Upskilling leaders: Kingfisher’s experiential learning journey

Jade Starrett, group talent and organisational effectiveness director at Kingfisher, discusses the benefits of experiential learning 

Group Of Successful Businesspeople Standing And Talking.

From meeting ambitious targets despite budget constraints to adapting to market shifts, the demands on a modern business can be high and ambiguous. Despite people arguably being an organisation’s most important asset, it can be easy to deprioritise leadership development when times are tough. 

Often, leadership development can be viewed as predictable, unfocused and ineffective. WDHB is a global specialist in the design and delivery of executive learning and development programmes. It takes a different approach, offering bespoke experiential programmes that incorporate an organisation’s business objectives and strategic goals to drive impact over the short and long term. 

Kingfisher, a multinational retail company, partnered with WDHB on two international executive learning expeditions designed to get leaders out of their comfort zones, learn together and forge genuine connections. Over the course of two years and travelling to San Francisco, Seattle and Vancouver, Kingfisher’s cohorts of between 25 and 27 leaders immersed themselves in weeklong expeditions where they engaged with leaders from businesses including Google, Starbucks and Lululemon. 

While experiential learning is just one aspect of Kingfisher’s multi-faceted leadership development strategy, the partnership with WDHB has had a big impact. Jade Starrett, group talent and organisational effectiveness director at Kingfisher, explains how experiential learning has benefitted the entire business.

What challenges were you looking to solve through these programmes?

I joined Kingfisher three years ago and one of my first objectives was to look at our existing leadership development offering to examine whether it was fit for purpose and building the leadership capability we needed to deliver our strategy.
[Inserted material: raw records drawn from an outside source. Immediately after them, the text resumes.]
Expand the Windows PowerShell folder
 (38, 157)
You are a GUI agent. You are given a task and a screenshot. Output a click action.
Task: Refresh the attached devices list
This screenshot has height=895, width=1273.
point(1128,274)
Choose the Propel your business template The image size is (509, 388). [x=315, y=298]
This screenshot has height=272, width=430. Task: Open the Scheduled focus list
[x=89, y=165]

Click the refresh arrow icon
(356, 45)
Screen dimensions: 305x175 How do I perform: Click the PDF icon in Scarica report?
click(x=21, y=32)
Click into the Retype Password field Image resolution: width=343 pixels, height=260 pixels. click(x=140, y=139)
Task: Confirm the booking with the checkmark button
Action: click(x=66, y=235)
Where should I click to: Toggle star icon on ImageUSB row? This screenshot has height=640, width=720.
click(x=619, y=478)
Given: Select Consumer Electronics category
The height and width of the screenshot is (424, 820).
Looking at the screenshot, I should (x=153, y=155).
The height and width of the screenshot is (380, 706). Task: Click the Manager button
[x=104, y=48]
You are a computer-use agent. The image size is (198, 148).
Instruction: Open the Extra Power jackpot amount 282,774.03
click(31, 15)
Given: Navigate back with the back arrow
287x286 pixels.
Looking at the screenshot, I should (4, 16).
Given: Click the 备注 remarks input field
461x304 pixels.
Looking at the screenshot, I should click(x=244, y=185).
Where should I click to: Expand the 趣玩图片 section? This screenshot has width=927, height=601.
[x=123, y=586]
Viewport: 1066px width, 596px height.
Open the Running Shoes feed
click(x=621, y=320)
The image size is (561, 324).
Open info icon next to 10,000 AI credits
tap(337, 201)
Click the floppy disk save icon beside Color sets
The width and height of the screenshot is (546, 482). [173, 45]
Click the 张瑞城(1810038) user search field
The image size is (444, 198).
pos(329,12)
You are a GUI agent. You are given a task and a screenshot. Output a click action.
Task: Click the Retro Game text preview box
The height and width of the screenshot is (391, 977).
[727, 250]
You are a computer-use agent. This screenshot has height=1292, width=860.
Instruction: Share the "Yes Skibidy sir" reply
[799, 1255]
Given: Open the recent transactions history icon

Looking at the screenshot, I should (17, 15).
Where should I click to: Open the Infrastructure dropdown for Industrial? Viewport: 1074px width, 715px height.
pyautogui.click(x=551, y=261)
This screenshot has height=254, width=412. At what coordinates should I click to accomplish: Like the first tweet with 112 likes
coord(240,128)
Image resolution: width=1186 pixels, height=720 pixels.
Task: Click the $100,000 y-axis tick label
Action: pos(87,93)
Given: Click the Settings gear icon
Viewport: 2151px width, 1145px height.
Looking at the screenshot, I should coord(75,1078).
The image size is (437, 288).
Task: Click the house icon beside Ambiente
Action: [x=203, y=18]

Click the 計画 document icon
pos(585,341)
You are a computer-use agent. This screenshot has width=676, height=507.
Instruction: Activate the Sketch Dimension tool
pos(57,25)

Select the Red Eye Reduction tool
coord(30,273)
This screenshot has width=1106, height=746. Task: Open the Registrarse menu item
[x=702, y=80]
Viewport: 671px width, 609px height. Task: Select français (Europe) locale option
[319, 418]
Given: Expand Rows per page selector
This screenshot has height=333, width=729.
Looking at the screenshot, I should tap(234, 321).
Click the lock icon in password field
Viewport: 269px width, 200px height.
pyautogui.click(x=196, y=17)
I found that it simply wasn’t offering us the return on investment we needed.

We wanted an innovative and engaging programme that was highly aligned with our business strategy and would provide our leaders with the skills to deliver on this. It had to meet both the collective and individual needs of the group and help foster a ‘test-and-learn mindset’.

On meeting the WDHB team, I was impressed with their knowledge of our sector and their understanding of future challenges, opportunities and trends. Most importantly, they were really open to collaboration and co-creation, which was what we were looking for in a learning partner.

How did you build your leadership development programme? 

One of the deciding factors was that we could build the programme together with intentionality and creativity. WDHB helped us tap into the calibre, depth and experience of the company’s global partners and collaborators. We had in-depth exchanges with organisations such as Microsoft, which gave us insight into successful transformation and new customer engagement techniques. A collaboration with Stanford University connected us with MBA students on the future of workplace culture and leadership.

There were four development areas we wanted to drive from the programme, so with WDHB, we created blocks of learning to deliver on them. First, we had a real need for our leaders to look upwards and outwards. We wanted to expose them to leaders from other industries and get them thinking about how their experiences and insights might apply to our future. WDHB’s emphasis on immersive and experiential learning was ideal for this.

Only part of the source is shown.